Airborne Spectroscopic Methane Quantification

"Methane is an important greenhouse gas, emissions of which have vital consequences for global climate change. Understanding and quantifying the sources (and sinks) of atmospheric methane is integral for climate change mitigation and emission reduction strategies, such as those outlined in the 2015 UN Paris Agreement on Climate Change."

"The advancements in unmanned aerial vehicle (UAV) technology over the past decade have opened up a new avenue for methane emission quantification. UAVs can be uniquely equipped to monitor natural and anthropogenic emissions at local scales, displaying clear advantages in versatility and maneuverability relative to other platforms. Their use is not without challenge, however: further miniaturization of high-performance methane instrumentation is needed to fully use the benefits UAVs afford. Developments in the models used to simulate atmospheric transport and dispersion across small, local scales are also crucial to improved flux accuracy and precision."

Methods for quantifying methane emissions using unmanned aerial vehicles: a review [Jacob T. Shaw][0], [Adil Shah][1], [Han Yong][2] and [Grant Allen][3] (27/09/2021)

Big Sky Theory continues its work to understand fugitive methane emissions using UAV or 'drone' technology and the address the challenges raised by Shaw, Shah et al.

Academic research has catalogued the speed and reach of airborne inspections as an inspection capability multiplier. Current understanding of this technique limits Tuneable Diode Laser Absorption Spectroscopy (TDLAS) inspection to detection and geolocation. Big Sky Theory, with NPL, wish to test and evaluate open-path spectroscopic methods to develop the algorithms required to translate PPM-m into a quantified flow rate (ltr/min).

The project will include a thorough literature review and lab-based testing prior to deployed fieldwork and analysis. Using a variety of ground surfaces and commensurate albedo values, the deployment will create a significant data set of spectroscopic measures (ppm.m) for algorithmic translation and resultant volumetric or mass emission rate.

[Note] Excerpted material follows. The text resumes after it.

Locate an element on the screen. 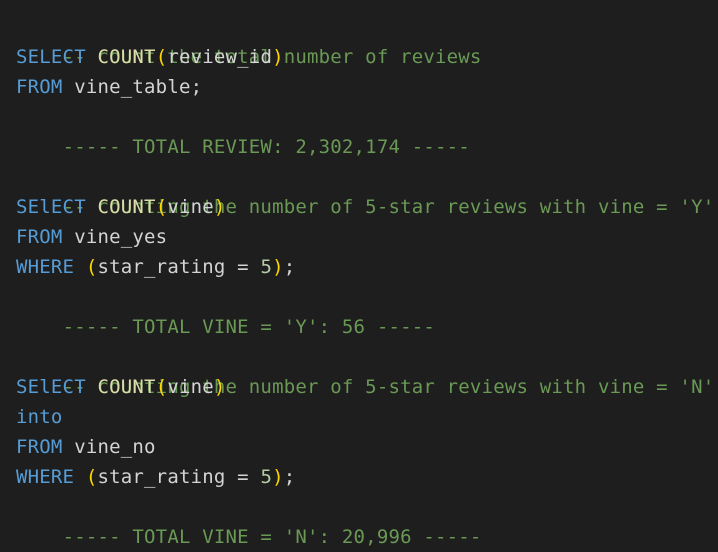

The goal is to validate TDLAS techniques to identify the applicability of the sensor as a quantification tool. Big Sky Theory, alongside NPL, aims to provide the accuracy and fidelity required to make informed decisions as part of an effective methane management strategy via a solution that removes the current need to deploy personnel into hazardous areas to measure emissions using alternative technologies and techniques.

[0]: https://royalsocietypublishing.org/doi/full/10.1098/rsta.2020.0450 "Jacob T. Shaw"
[1]: https://royalsocietypublishing.org/doi/full/10.1098/rsta.2020.0450 "Adil Shah"
[2]: https://royalsocietypublishing.org/doi/full/10.1098/rsta.2020.0450 "Han Yong"
[3]: https://royalsocietypublishing.org/doi/full/10.1098/rsta.2020.0450 "Grant Allen"